The Port Deposit Bridge (also known as the Susquehanna River Bridge or Rock Run Toll Bridge) was the earliest bridge crossing of the Susquehanna River below Columbia, Pennsylvania, providing the first reliable link between the northern and southern United States. The bridge was also the fifth and last of Theodore Burr's Susquehanna crossings. The wooden covered bridge was constructed just north of Port Deposit, Maryland, between 1817 and 1818 and lasted until 1857. It was built and operated by the Susquehanna Bridge and Bank Company.

== History ==
The site for the bridge was surveyed in 1813. The bridge crossed from north of Port Deposit to just below Rock Run stream in Harford County. The bridge crossed Steel, Roberts, and Wood Islands. Construction of the bridge was started in 1817. The bridge was constructed by Theodore Burr, who had just completed work on four Susquehanna bridges in Pennsylvania. The bridge design used his Burr arch truss. "This ultimate achievement of Burr's on the Susquehanna, having in all eighteen 200-foot trussed arch wooden spans, eight between the west shore and a first island, two between that and a second island, and eight more between that and the east shore, and a total length
of 4,170 feet, was to be performed in two years. For the years between 1812 and 1818, Burr's trussed arch had been an increasing triumph.". The bridge opened in 1818.
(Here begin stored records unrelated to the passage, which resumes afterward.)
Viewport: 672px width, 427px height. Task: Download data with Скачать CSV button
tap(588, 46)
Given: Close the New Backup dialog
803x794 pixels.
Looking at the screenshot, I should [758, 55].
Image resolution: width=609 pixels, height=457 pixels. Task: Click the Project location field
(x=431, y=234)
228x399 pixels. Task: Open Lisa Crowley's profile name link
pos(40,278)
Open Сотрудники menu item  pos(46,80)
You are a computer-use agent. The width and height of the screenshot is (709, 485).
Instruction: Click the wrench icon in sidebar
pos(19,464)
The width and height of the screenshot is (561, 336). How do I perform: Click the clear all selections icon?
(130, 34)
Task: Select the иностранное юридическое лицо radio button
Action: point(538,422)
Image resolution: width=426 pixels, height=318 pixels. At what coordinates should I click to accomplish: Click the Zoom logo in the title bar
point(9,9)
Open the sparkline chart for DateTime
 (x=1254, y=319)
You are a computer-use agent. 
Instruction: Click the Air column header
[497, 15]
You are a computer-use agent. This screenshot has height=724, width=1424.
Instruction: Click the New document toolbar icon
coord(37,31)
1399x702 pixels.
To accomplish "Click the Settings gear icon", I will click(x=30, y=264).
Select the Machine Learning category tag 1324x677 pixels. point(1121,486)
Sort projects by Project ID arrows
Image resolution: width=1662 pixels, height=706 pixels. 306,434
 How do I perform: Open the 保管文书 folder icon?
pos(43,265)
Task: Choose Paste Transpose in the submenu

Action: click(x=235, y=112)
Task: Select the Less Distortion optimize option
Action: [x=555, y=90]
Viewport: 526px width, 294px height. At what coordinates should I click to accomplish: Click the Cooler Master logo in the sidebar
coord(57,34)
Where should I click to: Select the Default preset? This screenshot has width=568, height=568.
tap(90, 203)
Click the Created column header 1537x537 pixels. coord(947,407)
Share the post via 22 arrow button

On 1 January 1823, friction from an iron-shod sleigh caused a fire that burned large portions of the bridge. It was rebuilt by Louis Wernwag in 1824.
The bridge operated until 1854, when a herd of cattle caused two spans to collapse. It remained closed and a large section of the eastern span was destroyed by the spring flood of 1857. It was superseded by the Conowingo Bridge, which reopened in 1859, further upstream.

The ruins of the abutments are still clearly visible from the western shore or from above. The Jersey Toll House, located at the southwestern end of the bridge, still exists as part of Susquehanna State Park.